Uttar Pradesh’s Sarvendra Vikram Singh, director of the State Council of Educational Research and Training, said that the state is “still going through deliberations and is yet to take a decision on this matter”.
‘Deflecting blame’
Activists fear that the amendment will cause a large number of the poorest and most marginalised children, who need the most attention to drop out of the school system. “If children are not able to perform to the expected levels after studying a whole year due to the lack of quality teaching and infrastructure and other systemic issues, then how are they expected to do so after an additional two months in the same system?” asks Ambarish Rai who is the national convenor of RTE Forum. Repetition in a class puts them through the same system that failed them the first time. “The state governments have been able to skew the narrative such that the responsibility of failures is shifted onto the shoulders of the children, rather than the system itself. The children are not at fault, it is the system that is failing them,” said Rai.
As per data from the Unified District Information on School Education (UDISE) report 2016-17, “the system” has only 12.7 percent of schools which are RTE compliant while 7.92 percent of government elementary schools have just one teacher. In February 2018, the government told Rajya Sabha that there were nine lakh vacant teaching posts in primary schools across the country.
The amendment also undermines the Act’s provision on continuous and comprehensive evaluation – a system of evaluation which tracks the child’s progress through the school year instead of relying on his performance in a year-end exam. “When there is CCE there is no need for any other examination, certainly not public exams. The states should look to strengthen CCE and use it as a tool to ensure minimum learning outcomes defined in the RTE,” said Niranjanaradhya.
‘Additional instruction’
The RTE amendment allows students who fail the annual exams re-sit them two months later.
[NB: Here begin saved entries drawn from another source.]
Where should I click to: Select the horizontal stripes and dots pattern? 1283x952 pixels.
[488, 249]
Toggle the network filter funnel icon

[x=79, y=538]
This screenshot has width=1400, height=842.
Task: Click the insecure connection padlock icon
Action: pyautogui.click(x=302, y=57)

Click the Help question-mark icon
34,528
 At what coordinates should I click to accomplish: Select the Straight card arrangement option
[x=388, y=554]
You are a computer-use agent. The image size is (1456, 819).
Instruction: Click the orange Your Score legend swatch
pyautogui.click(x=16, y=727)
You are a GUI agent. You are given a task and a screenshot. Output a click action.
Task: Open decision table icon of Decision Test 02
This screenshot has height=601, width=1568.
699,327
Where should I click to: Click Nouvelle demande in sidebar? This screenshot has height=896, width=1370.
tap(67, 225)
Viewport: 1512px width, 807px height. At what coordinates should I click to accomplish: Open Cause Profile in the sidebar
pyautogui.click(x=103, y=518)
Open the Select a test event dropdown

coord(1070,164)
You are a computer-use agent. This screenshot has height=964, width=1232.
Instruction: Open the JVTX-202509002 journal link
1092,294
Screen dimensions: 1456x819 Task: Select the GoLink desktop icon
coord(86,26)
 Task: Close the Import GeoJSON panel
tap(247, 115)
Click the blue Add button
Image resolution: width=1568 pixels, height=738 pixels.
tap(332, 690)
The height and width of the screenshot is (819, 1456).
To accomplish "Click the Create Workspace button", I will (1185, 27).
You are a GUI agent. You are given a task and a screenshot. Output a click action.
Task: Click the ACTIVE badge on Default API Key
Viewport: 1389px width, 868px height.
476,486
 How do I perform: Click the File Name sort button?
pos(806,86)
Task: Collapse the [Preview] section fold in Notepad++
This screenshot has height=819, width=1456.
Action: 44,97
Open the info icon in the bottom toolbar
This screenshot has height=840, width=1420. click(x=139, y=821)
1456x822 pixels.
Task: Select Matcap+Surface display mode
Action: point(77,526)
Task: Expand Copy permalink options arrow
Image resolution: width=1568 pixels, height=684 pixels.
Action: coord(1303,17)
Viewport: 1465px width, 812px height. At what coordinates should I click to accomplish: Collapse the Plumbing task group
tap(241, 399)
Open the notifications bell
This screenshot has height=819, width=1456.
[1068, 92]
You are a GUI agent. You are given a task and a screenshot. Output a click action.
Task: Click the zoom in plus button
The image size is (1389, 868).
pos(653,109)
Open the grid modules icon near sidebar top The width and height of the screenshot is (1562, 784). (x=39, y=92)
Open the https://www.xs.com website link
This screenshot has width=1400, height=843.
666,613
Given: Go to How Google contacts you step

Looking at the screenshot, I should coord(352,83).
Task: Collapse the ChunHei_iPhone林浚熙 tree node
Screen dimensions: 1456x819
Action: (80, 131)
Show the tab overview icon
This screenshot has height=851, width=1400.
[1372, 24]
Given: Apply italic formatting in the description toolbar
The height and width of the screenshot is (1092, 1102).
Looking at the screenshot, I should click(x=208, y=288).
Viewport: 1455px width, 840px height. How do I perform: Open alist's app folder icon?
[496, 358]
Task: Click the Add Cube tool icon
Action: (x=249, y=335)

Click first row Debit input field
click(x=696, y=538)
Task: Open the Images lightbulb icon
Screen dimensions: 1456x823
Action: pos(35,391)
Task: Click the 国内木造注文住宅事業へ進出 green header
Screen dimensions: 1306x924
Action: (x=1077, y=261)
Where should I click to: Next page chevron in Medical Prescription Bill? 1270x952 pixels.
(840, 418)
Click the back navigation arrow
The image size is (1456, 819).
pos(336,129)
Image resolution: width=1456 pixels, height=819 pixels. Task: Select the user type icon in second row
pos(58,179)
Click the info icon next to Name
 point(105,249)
It also states that the students will be provided “additional instruction” to help with their retest. Once again, there are no clear directions on what school systems are expected to do to bring students up to par in just two months. Most states appear to have paid scant attention to this aspect of the amendment.
The committee in Delhi has proposed a system of intervention before the exams. An education department official said: “The committee’s recommendations are not specific to instructing the failed students during the two months prior to the re-test but it looks to identify such students before the final examinations begin.” Officials from Kerala and Odisha said that their respective states have existing programmes to address the remedial education for these children.
While some state-level child rights bodies have taken note, the apex body tasked with implementing the RTE Act, the National Commission for the Protection of Child Rights (NCPCR), is not yet monitoring the development of state policies. “The state rules should be compliant with the RTE Act...We can only look into it once we receive official confirmation of the respective state policies which we have not received yet,” said Priyank Kanoongo, chairperson, NCPCR.